Jack Be Nimble, Jack Be Quick: Providing What Analytics Users Need

Dashboard users doing unsophisticated, largely repetitive, operational reports and analyses ask their IT support personnel to provide data in a simple way; they demand fast performance from their queries; and they demand new functionality be provided quickly. While often not stated explicitly, the “simple” data presentation implies several characteristics.

Simple presentation requires that data be grouped in meaningful assemblies, like a subject area. As well, if a subject area naturally contains items from multiple sources, then these items should be integrated together in a coherent fashion, with data quality checks and standardizations also applied. The simple presentation should allow users to view data as it is today, or request and obtain the way the data looked at a previous point-in-time. And simple also implies that when they run the same query, for the same point-in-time that they get the same answers, or at least the ability to break down the answer to get what they received previously, plus knowledge of the changes applied (and why).

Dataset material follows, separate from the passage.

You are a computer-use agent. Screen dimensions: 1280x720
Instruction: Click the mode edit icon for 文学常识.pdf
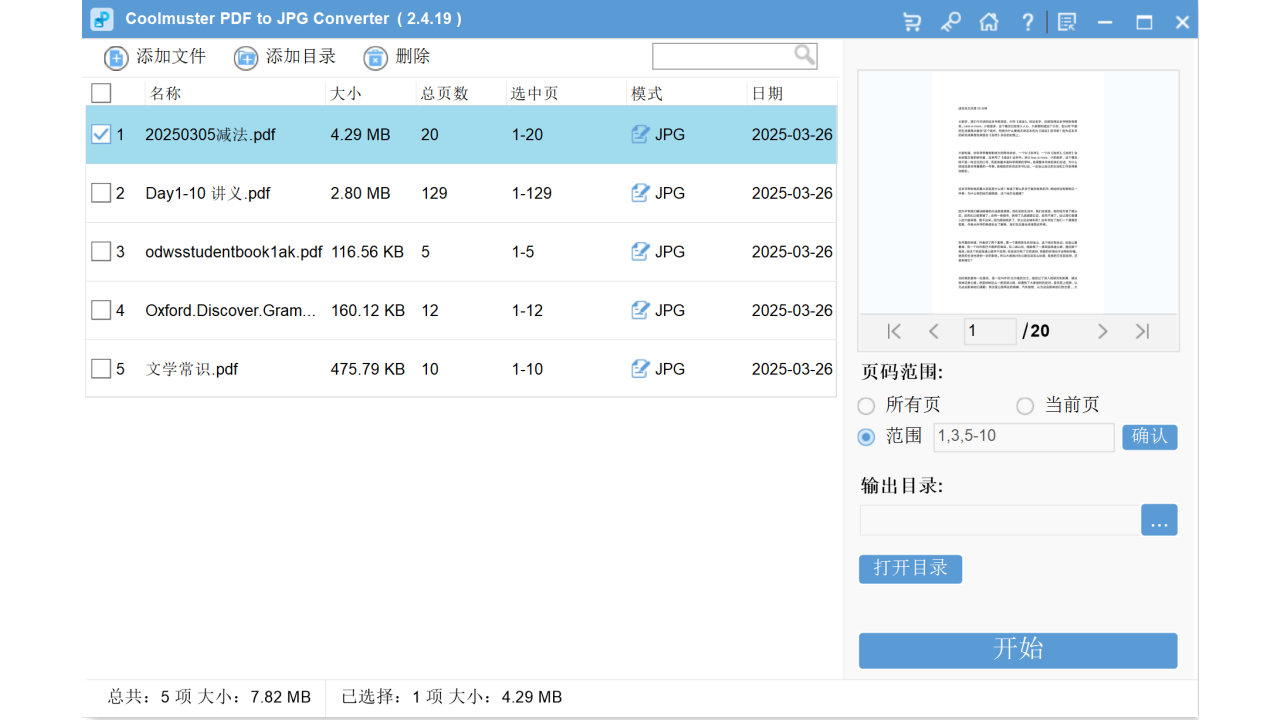639,369
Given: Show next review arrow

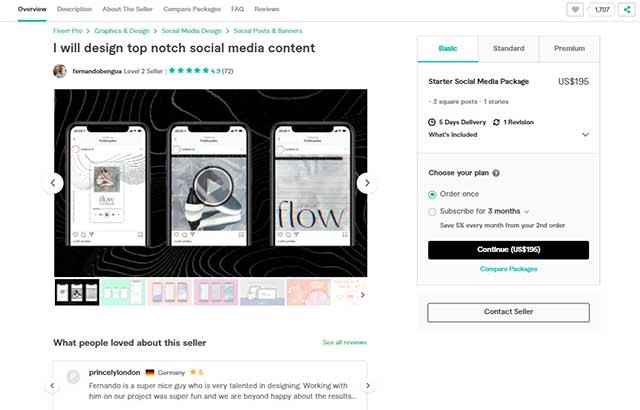Looking at the screenshot, I should pos(367,385).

Developers and data scientists can deal with complexity and inconsistencies in their data sources. It is understood that beyond changing content, developers may have to handle record structures that change shape over time. Data scientists largely understand that they will need to cope with inconsistent codes from differing sources. The average dashboard user cannot handle very much complexity nor should they need to do so.

It was to resolve the kinds of issues mentioned above that the concepts and architectures of data warehousing and data marts came into being. If simple integrated data is not provided, either in a data warehouse or multidimensional data mart, it may not be the end of the world. But any shortcomings in the implementation of the physical data structures must then be able to be hidden from those analytics users by the reporting and analysis tools used.

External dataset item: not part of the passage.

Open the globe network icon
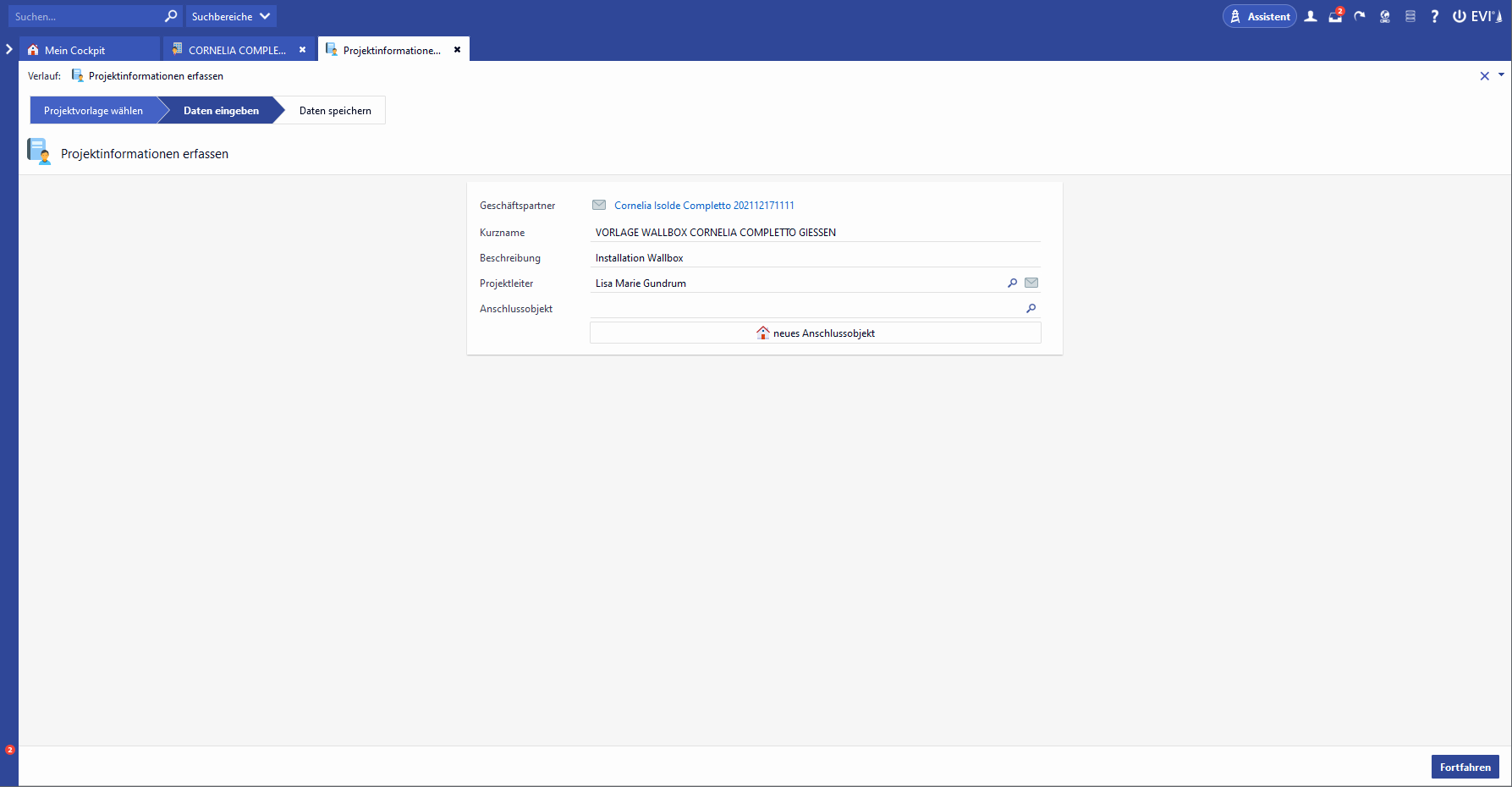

These analytic tools will still need to present data in a simple fashion to users, and then turn-around and provide rock star query performance. The work-a-day reports and basic analyses still must be supported. And even with these essential reports, requests cannot be log-jammed in a queue for IT to work through in creating custom reports one by one. Self-service is necessary. Users need to be enabled to fish the data for themselves.

Being physical about much of what has been done and creating physical data warehouses and physical data marts was the simplest approach. That was why they were created. Someday more complex configurations will work where data remains in one single structure, and that data’s “appearance” across more normalized, data-vaulted, or dimensional structures is nothing but an illusion instantiated via the latest and greatest data virtualization tool.

And that will be fine. The success or failure of those tools will be the same as it is today—does a user still get what they want and need in a simple perspective of the available data, and get good query performance? Most tools today do not yet overcome all complexity and performance issues. Maybe they will in the future. Or perhaps it is likely that, like the proverbial poor, data warehouses and data marts will always be with us.

Keep implementations as simple as possible. The bottom line is that there is a need for simplified, unified, subject-oriented, integrated, time-variant, and non-volatile data sources, for all kinds of reasons. Everyone cannot fish convoluted source data structures for themselves; if tried it would simply be too costly for most organizations to attempt. People would spend too much time and energy, and the lack of results would generate enormous lost opportunity costs. There is still a need for the data warehouse.